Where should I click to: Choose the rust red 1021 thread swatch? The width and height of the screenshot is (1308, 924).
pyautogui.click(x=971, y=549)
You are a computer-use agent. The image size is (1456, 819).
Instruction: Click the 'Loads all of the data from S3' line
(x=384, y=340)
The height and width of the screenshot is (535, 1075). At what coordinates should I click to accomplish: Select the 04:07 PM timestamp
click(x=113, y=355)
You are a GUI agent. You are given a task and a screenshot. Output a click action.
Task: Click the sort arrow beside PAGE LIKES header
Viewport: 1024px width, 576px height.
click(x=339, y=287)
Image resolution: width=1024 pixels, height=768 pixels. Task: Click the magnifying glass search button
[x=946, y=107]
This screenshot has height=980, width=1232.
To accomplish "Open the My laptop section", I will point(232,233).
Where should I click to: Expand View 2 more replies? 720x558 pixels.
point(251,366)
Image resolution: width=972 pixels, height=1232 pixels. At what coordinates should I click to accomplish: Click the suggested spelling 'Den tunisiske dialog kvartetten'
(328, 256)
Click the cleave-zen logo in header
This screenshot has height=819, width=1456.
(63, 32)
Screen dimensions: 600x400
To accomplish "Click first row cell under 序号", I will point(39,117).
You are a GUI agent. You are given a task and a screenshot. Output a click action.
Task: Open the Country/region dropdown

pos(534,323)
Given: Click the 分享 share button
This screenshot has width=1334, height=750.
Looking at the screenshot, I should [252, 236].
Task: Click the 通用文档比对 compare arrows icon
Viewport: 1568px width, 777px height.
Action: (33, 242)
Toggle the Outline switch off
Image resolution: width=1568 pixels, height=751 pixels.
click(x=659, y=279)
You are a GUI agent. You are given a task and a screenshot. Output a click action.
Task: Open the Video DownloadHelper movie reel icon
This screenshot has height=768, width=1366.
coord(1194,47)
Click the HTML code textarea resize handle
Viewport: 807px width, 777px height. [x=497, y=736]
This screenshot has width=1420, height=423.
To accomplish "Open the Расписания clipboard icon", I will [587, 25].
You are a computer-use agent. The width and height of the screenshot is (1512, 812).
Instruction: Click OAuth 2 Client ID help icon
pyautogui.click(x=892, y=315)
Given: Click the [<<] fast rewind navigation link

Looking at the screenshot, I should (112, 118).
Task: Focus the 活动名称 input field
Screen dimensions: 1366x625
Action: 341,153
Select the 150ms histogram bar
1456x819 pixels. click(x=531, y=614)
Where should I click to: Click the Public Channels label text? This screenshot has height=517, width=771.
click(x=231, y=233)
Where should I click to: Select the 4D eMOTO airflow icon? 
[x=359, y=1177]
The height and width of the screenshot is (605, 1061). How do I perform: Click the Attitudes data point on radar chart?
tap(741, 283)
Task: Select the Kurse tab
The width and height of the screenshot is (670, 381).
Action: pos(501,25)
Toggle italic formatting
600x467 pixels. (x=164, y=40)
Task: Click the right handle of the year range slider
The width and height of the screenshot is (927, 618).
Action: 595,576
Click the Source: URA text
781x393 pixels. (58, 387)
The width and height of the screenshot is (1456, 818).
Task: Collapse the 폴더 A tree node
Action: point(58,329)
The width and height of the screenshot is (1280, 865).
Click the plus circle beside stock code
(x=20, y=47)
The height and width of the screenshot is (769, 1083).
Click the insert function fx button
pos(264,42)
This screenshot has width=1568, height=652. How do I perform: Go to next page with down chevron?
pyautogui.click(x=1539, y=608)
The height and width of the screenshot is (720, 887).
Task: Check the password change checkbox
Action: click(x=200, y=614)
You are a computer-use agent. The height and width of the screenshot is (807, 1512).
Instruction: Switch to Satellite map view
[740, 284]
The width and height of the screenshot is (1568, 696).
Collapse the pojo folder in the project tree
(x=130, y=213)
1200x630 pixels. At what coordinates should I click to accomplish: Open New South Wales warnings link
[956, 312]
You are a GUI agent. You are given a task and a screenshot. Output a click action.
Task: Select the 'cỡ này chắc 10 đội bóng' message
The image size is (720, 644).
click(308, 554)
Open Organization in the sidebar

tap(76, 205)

□ □ □ □ □ □ □

» The exercise
Rewrite all of the records above, replacing every occurrence of "GUI agent" with "screen assistant" and leaving everything else unchanged.

» Task result
Where should I click to: Choose the rust red 1021 thread swatch? The width and height of the screenshot is (1308, 924).
pyautogui.click(x=971, y=549)
You are a computer-use agent. The image size is (1456, 819).
Instruction: Click the 'Loads all of the data from S3' line
(x=384, y=340)
The height and width of the screenshot is (535, 1075). At what coordinates should I click to accomplish: Select the 04:07 PM timestamp
click(x=113, y=355)
You are a screen assistant. You are given a task and a screenshot. Output a click action.
Task: Click the sort arrow beside PAGE LIKES header
Viewport: 1024px width, 576px height.
click(x=339, y=287)
Image resolution: width=1024 pixels, height=768 pixels. Task: Click the magnifying glass search button
[x=946, y=107]
This screenshot has height=980, width=1232.
To accomplish "Open the My laptop section", I will point(232,233).
Where should I click to: Expand View 2 more replies? 720x558 pixels.
point(251,366)
Image resolution: width=972 pixels, height=1232 pixels. At what coordinates should I click to accomplish: Click the suggested spelling 'Den tunisiske dialog kvartetten'
(328, 256)
Click the cleave-zen logo in header
This screenshot has height=819, width=1456.
(63, 32)
Screen dimensions: 600x400
To accomplish "Click first row cell under 序号", I will point(39,117).
You are a screen assistant. You are given a task and a screenshot. Output a click action.
Task: Open the Country/region dropdown

pos(534,323)
Given: Click the 分享 share button
This screenshot has width=1334, height=750.
Looking at the screenshot, I should [252, 236].
Task: Click the 通用文档比对 compare arrows icon
Viewport: 1568px width, 777px height.
Action: (33, 242)
Toggle the Outline switch off
Image resolution: width=1568 pixels, height=751 pixels.
click(x=659, y=279)
You are a screen assistant. You are given a task and a screenshot. Output a click action.
Task: Open the Video DownloadHelper movie reel icon
This screenshot has height=768, width=1366.
coord(1194,47)
Click the HTML code textarea resize handle
Viewport: 807px width, 777px height. [x=497, y=736]
This screenshot has width=1420, height=423.
To accomplish "Open the Расписания clipboard icon", I will [587, 25].
You are a computer-use agent. The width and height of the screenshot is (1512, 812).
Instruction: Click OAuth 2 Client ID help icon
pyautogui.click(x=892, y=315)
Given: Click the [<<] fast rewind navigation link

Looking at the screenshot, I should (112, 118).
Task: Focus the 活动名称 input field
Screen dimensions: 1366x625
Action: 341,153
Select the 150ms histogram bar
1456x819 pixels. click(x=531, y=614)
Where should I click to: Click the Public Channels label text? This screenshot has height=517, width=771.
click(x=231, y=233)
Where should I click to: Select the 4D eMOTO airflow icon? 
[x=359, y=1177]
The height and width of the screenshot is (605, 1061). How do I perform: Click the Attitudes data point on radar chart?
tap(741, 283)
Task: Select the Kurse tab
The width and height of the screenshot is (670, 381).
Action: pos(501,25)
Toggle italic formatting
600x467 pixels. (x=164, y=40)
Task: Click the right handle of the year range slider
The width and height of the screenshot is (927, 618).
Action: 595,576
Click the Source: URA text
781x393 pixels. (58, 387)
The width and height of the screenshot is (1456, 818).
Task: Collapse the 폴더 A tree node
Action: point(58,329)
The width and height of the screenshot is (1280, 865).
Click the plus circle beside stock code
(x=20, y=47)
The height and width of the screenshot is (769, 1083).
Click the insert function fx button
pos(264,42)
This screenshot has width=1568, height=652. How do I perform: Go to next page with down chevron?
pyautogui.click(x=1539, y=608)
The height and width of the screenshot is (720, 887).
Task: Check the password change checkbox
Action: click(x=200, y=614)
You are a computer-use agent. The height and width of the screenshot is (807, 1512).
Instruction: Switch to Satellite map view
[740, 284]
The width and height of the screenshot is (1568, 696).
Collapse the pojo folder in the project tree
(x=130, y=213)
1200x630 pixels. At what coordinates should I click to accomplish: Open New South Wales warnings link
[956, 312]
You are a screen assistant. You are given a task and a screenshot. Output a click action.
Task: Select the 'cỡ này chắc 10 đội bóng' message
The image size is (720, 644).
click(308, 554)
Open Organization in the sidebar

tap(76, 205)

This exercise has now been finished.